» 文本摘录:
┏━━

所以只需要调用你那个mix函数把两个链表无条件接起来,再调用这个函数即可。
链表排序方法:
1.空间换时间
开辟空间新建一个数组线性空间,把链表的数据一个个对应写上去,然后运用数组排序的方法(冒泡,快速,选择,插序等...)
2.时间和空间
不开辟空间,每次在链表上找一个最大的元素,找到了添加到上一个比他大的元素后面,然后把这个元素从head中去掉,继续寻找第二大的。
修改后(写得比较简陋估计有bug,你根据思路自己写就行了,思路最重要)
- #include<stdio.h>
- #include<stdlib.h>
- #pragma warning(disable:4996)
- #define LEN sizeof(struct Student)
- struct Student
- {
- int num;
- int score;
- struct Student* next;
- };
- void main()
- {
- struct Student* p, * q, * p1, * p2;
- struct Student* creat();
- struct Student* mix(struct Student* head1, struct Student* head2);
- struct Student* sort(struct Student* head);
- struct Student* print(struct Student* head);
- struct Student* mysort(struct Student* head);//
- printf("输入a班学生学号和成绩:\n");
- p1 = creat();
- //
- printf("输入b班学生学号和成绩:\n");
- p2 = creat();
- printf("a,b班成绩如下:\n");
- printf("a班:");
- print(p1);
- printf("b班:");
- print(p2);
- p = mix(p1, p2);
- q = mysort(p);
- printf("合并并排序后的结果为:\n");
- print(q);
- getchar();
- getchar();
- }
- struct Student* creat()
- {
- int j = 0;
- struct Student* p1, * p2, * head;
- p1 = p2 = malloc(LEN);
- scanf_s("%d%d", &p1->num, &p1->score);
- head = NULL;
- while (p1->num != 0)
- {
- j = j + 1;
- if (j == 1)

┗━━

» 任务一览:
- A) 在链表排序的文本中，"空间换时间"这种方法具体怎样操作？
- B) 请接续链表排序的文本，从其最后一行之后往下写。

» 数据记录:
┏━━

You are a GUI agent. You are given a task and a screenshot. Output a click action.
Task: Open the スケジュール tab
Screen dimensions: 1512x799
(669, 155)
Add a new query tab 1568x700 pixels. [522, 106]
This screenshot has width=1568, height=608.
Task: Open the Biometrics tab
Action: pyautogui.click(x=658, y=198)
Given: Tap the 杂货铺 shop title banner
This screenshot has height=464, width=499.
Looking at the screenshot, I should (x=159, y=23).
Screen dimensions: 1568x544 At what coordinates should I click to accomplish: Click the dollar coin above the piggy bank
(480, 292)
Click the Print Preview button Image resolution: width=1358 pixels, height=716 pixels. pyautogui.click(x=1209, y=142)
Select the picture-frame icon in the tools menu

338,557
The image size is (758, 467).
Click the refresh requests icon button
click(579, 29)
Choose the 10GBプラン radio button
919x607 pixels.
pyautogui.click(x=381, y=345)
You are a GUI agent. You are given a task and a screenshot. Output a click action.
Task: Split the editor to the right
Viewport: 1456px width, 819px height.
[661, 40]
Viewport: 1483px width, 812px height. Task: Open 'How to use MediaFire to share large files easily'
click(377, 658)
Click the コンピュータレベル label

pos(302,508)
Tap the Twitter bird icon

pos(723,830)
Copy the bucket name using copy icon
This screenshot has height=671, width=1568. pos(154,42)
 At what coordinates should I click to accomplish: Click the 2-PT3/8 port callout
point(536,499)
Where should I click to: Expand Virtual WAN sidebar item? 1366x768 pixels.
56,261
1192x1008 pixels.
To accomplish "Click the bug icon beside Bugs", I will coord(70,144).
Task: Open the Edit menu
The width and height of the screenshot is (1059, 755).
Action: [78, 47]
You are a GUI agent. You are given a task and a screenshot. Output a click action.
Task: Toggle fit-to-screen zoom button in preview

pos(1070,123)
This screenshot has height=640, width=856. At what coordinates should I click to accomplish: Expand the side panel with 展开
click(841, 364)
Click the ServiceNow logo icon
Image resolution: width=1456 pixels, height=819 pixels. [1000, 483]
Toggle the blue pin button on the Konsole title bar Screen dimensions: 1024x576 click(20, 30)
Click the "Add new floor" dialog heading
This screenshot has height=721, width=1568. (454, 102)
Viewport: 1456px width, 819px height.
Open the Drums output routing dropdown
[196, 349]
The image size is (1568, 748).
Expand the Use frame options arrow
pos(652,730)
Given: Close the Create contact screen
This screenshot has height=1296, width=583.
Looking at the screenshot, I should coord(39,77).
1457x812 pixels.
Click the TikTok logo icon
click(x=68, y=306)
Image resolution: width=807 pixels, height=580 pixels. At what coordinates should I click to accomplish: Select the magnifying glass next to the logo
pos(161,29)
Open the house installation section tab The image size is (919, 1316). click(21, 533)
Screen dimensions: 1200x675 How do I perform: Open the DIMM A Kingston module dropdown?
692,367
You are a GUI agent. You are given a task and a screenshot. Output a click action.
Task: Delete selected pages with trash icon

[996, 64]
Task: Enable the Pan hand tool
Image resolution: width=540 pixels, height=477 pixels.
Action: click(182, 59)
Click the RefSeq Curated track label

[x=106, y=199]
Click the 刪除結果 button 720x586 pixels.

┗━━

» 逐项解答:
- A) 新建一个数组，把链表的数据逐一对应写入，再用冒泡、快速、选择、插入等数组排序方法进行排序。

- B)
- head = p1;
- else
- p2->next = p1;
- p2 = p1;
- p1 = malloc(LEN);
- scanf_s("%d%d", &p1->num, &p1->score);
- }
- p2->next = NULL;
- return(head);
- }
- struct Student* print(struct Student* head)
- {
- struct Student* p;
- p = head;
- if (head != NULL)
- {
- while (p != NULL)
- {
- printf("number is %d,score is %d\n", p->num, p->score);
- p = p->next;
- }
- }
- return(head);
- }
- //你这个算法是直接把head2的粘到p1后面 ,但是前提是head1是递减序列,head2是递减序列,并且head1的最后一个元素大于head2的第一个元素
- struct Student* mix(struct Student* head1, struct Student* head2)
- {
- struct Student* p1, * p2;
- p2 = head2;
- if (head1 != NULL)
- {
- p1 = head1;
- while (p1->next != NULL)
- {
- p1 = p1->next;
- }
- p1->next = p2;
- }
- return(head1);
- }
- //先无要求混合起来,再调用这个排序链表
- struct Student* mysort(struct Student* head)
- {
- struct Student* tmphead = head;
- int nodes = 0;
- if (NULL == head)
- return NULL;
- /*
- //方法1:空间换时间
- //统计结点数量
- while (tmphead)
- {
- nodes++;
- tmphead = tmphead->next;
- }
- struct Student* ptrArrays = malloc(sizeof(struct Student) * nodes);
- int k = 0;
- tmphead = head;
- while (tmphead)
- {
- ptrArrays[k++] = *tmphead;
- tmphead = tmphead->next;
- }
- //然后对数组ptrArrays排序,然后把排序完的结果一一低写会head即可
- //.....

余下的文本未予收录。